I want to split a string into words, but group quoted words together
such that…
some words “some quoted text” some more words
would get split up into:
[“some”, “words”, “some quoted text”, “some”, “more”, “words”]
So far I’m drawing a blank on the ‘Ruby way’ to do this and the only
solutions I can think of are turning out to be fairly ugly.
Any advice would be great. Thanks in advance.
On 2006.01.07 09:08, Richard L. wrote:
solutions I can think of are turning out to be fairly ugly.
Any advice would be great. Thanks in advance.
Naively, you can try something like this:
s = ‘foo bar “baz quux” roo’
s.scan(/(?:"")|(?:"(.*[^\])")|(\w+)/).flatten.compact
Elaborate as necessary (add support for single quotes or something).
R.Livsey
E
Richard L. [email protected] writes:
I want to split a string into words, but group quoted words together
such that…
some words “some quoted text” some more words
would get split up into:
[“some”, “words”, “some quoted text”, “some”, “more”, “words”]
How about the csv module? Despite the name, you don’t have to use
commas.
require ‘csv’
CSV::parse_line(‘some words “some quoted text” some more words’, ’ ')
I hope this helps,
Tim
On Jan 6, 2006, at 6:08 PM, Richard L. wrote:
only solutions I can think of are turning out to be fairly ugly.

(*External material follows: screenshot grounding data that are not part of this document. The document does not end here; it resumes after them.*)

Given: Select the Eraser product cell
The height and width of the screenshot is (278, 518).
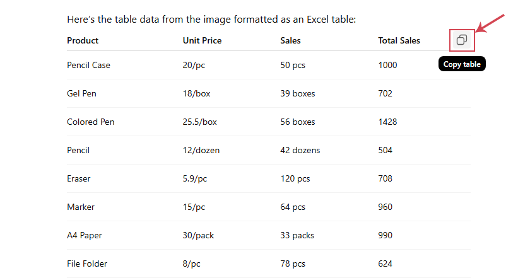Looking at the screenshot, I should 79,178.
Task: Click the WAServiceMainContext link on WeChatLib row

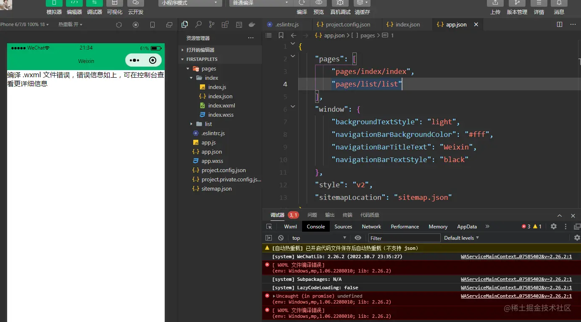Action: tap(516, 257)
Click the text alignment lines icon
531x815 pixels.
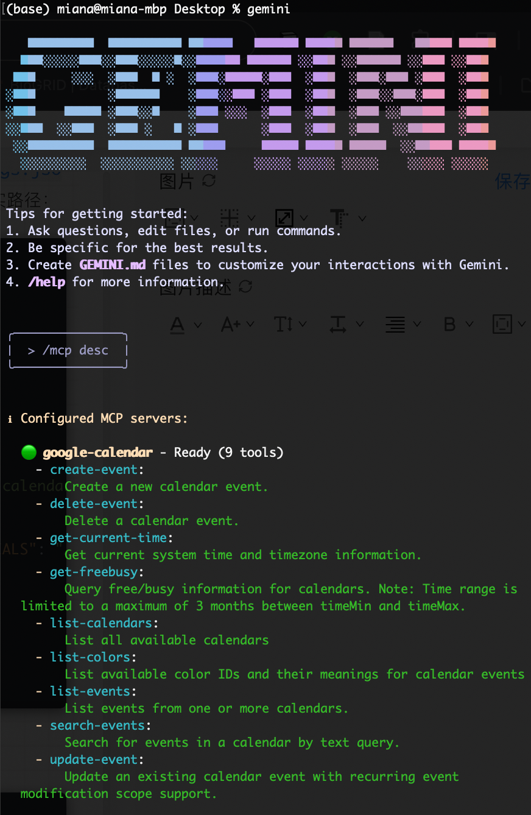click(395, 325)
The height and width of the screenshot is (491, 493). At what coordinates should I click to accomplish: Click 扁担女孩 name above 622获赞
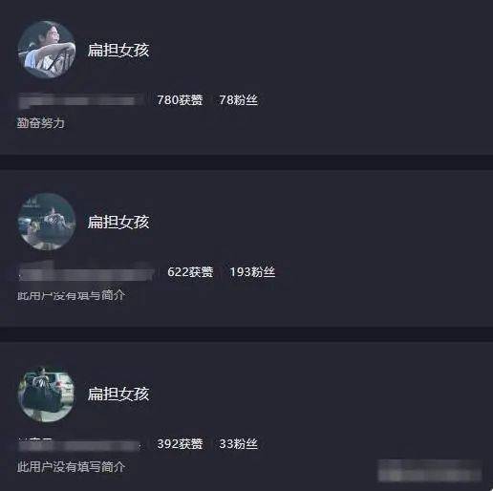[118, 222]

Any advice would be great. Thanks in advance.
I agree that CSV is the way to go, but here’s a direct attempt:
example = %Q{some words “some quoted text” some more words}
=> “some words “some quoted text” some more words”
example.scan(/\s+|\w+|"[^"]*"/).
?> reject { |token| token =~ /^\s+$/ }.
?> map { |token| token.sub(/^"/, “”).sub(/"$/, “”) }
=> [“some”, “words”, “some quoted text”, “some”, “more”, “words”]
Hope that gives you some fresh ideas.
James Edward G. II
some words “some quoted text” some more words
would get split up into:
[“some”, “words”, “some quoted text”, “some”, “more”, “words”]
s = 'some words “some quoted text” some more words
sa = s.split(/"/).collect { |x| x.strip }
(0…sa.size).to_a.zip(sa).collect { |i,x| (i&1).zero? ? x.split : x
}.flatten
(0…sa.size).to_a.zip(sa).collect { |i,x| (i&1).zero? ? x.split : x }.flatten
Just realized that Range responds to zip, so the to_a is unnecessary.
This looks slightly cleaner to me:
(1…sa.size).zip(sa).collect { |i,x| (i&1).zero? ? x : x.split }.flatten
On Jan 7, 2006, at 1:08, Richard L. wrote:
I want to split a string into words, but group quoted words
together such that…
some words “some quoted text” some more words
would get split up into:
[“some”, “words”, “some quoted text”, “some”, “more”, “words”]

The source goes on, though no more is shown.